I had the amazing luck to be in Tokyo for sakura (cherry blossom festival) this year. I have been trying to get over to Japan for this event for years. The full blossoming of the cherry trees is astounding quick: from 3-7 days max – this year in Tokyo it started last Sunday and was already waning as I left yesterday, a week later. I got to walk along the Meguro River in Shinagawa and then went to the famous Ueno gardens where hundreds of Japanese had laid our tarps under the blossoms to have an after-work picnic and beer-drinking session. It was so cool. I learned from a friend living in Japan that the image of a cherry blossom in Japanese poetry and visual arts always signifies the passing of time. How apt for such a image of beauty that is so fleeting.
I had Saturday free so Friday night I took the Shinkansento Utsonomiya and the local train to the marvellous UNESCO city of Nikko. I stayed for the first time in a real ryokan complete with tatamis on the floor, amazing Japanese table d’hôte, and an onsen (hot spring bath).
Ten minutes after I arrived, the hostess brought me an enormous plateau with at least 10 different Japanese specialties. The room already had hot tea in a push dispenser on the floor so I had a really peaceful dinner in my room.
Afterwards, I got undressed and slipped into a kimono and sandals. By the way, a few rules if you ever do this experience (1) never wear the sandals in the room on the tatamis and (2) at the onsen, you must be completely naked. Behavior to the contrary is considered exceedingly rude. So, following the rule, I went downstairs to the changing room, put my kimono into a little basket and went through the sliding glass door into the hot tub.

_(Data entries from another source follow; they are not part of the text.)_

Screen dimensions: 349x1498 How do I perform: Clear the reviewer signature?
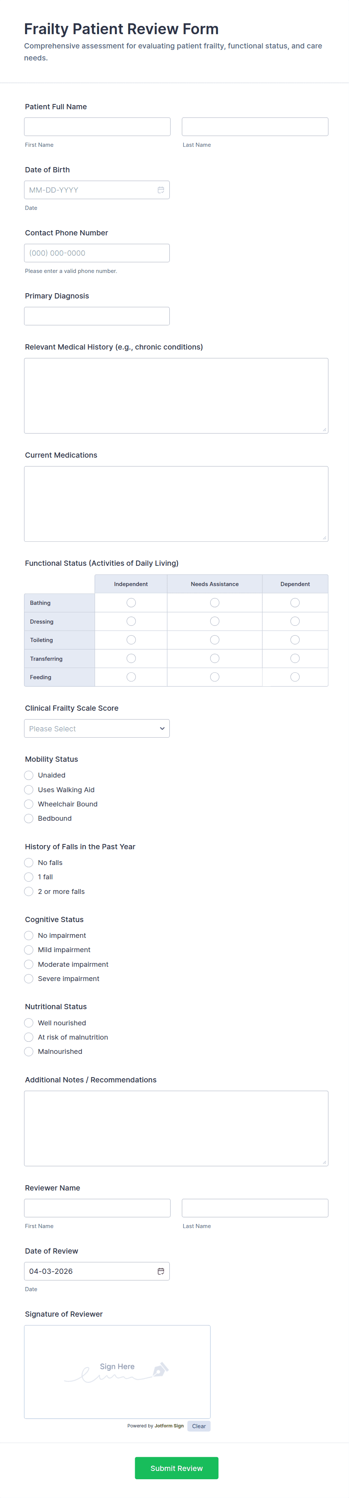pos(199,1426)
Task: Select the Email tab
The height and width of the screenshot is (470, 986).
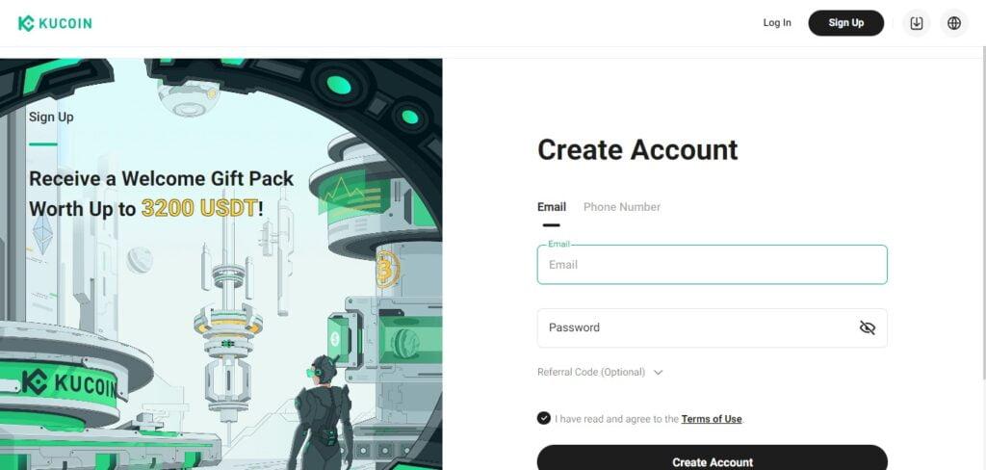Action: pyautogui.click(x=552, y=207)
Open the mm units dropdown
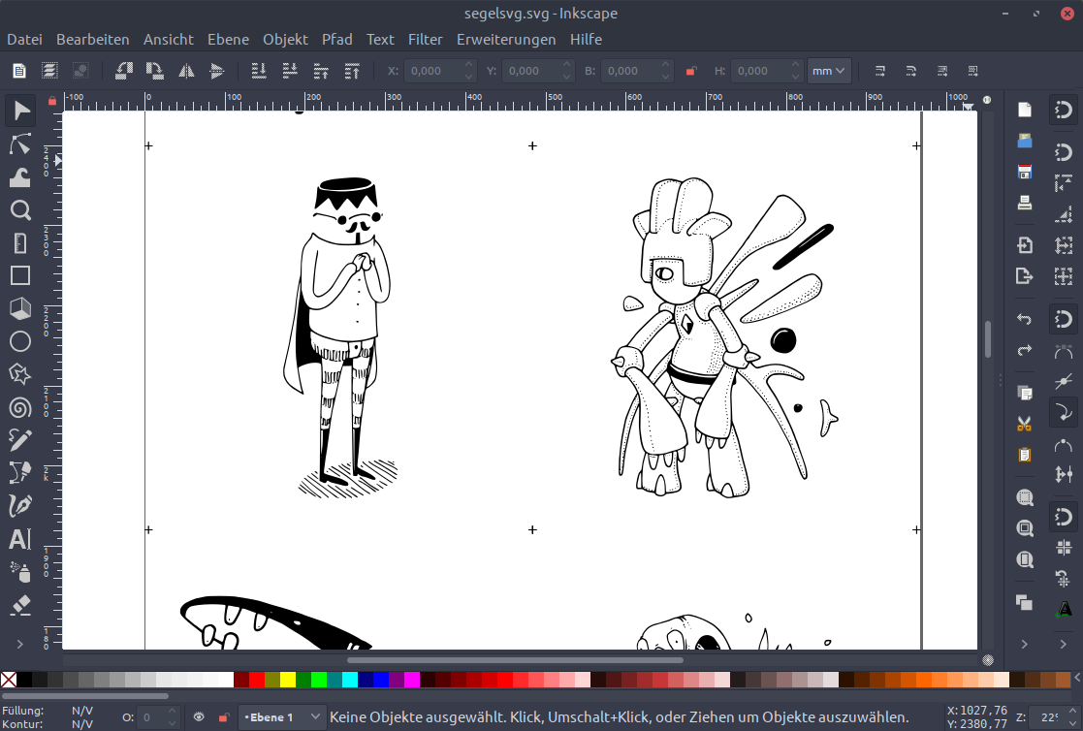The height and width of the screenshot is (731, 1083). pyautogui.click(x=830, y=71)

I returned to my room to find that the table had been moved to the side and a futon with a comforter installed in its place. How cool! The next morning, breakfast was stored in another room in the hotel. You sit on the floor (oh, another rule in restaurants where you sit on the floor, it is extremely rude to stretch out your legs (I learned the hard way, trust me!)) and are served another plateau with about 10 different Japanese specialties – fish, udon, and lots of other stuff that I can either not recall or didn’t know what the name was anyway. It was sublime.
Nikko itself can be visited in a half day. My guesthouse was midway between the 19c imperial palace to the right
(beautiful all in wood and paper and a gorgeous garden that is actually the image used by the Japanese Department of Tourism to represent Japan!) and to the left up the hill, there is the sacred area with loads of temples –
in particular the monumental and beautiful Toshu-Gu as well as the memorials and graveyards for the first and third shoguns from the 17c, Ieyasu and Iematsu. I loved it. I had lunch in a little place specialising in a local delicacy made of very thinly rolled pieces of soy. I can’t recall the name but it was really interesting.
Can’t wait to get back to Japan later this year or next!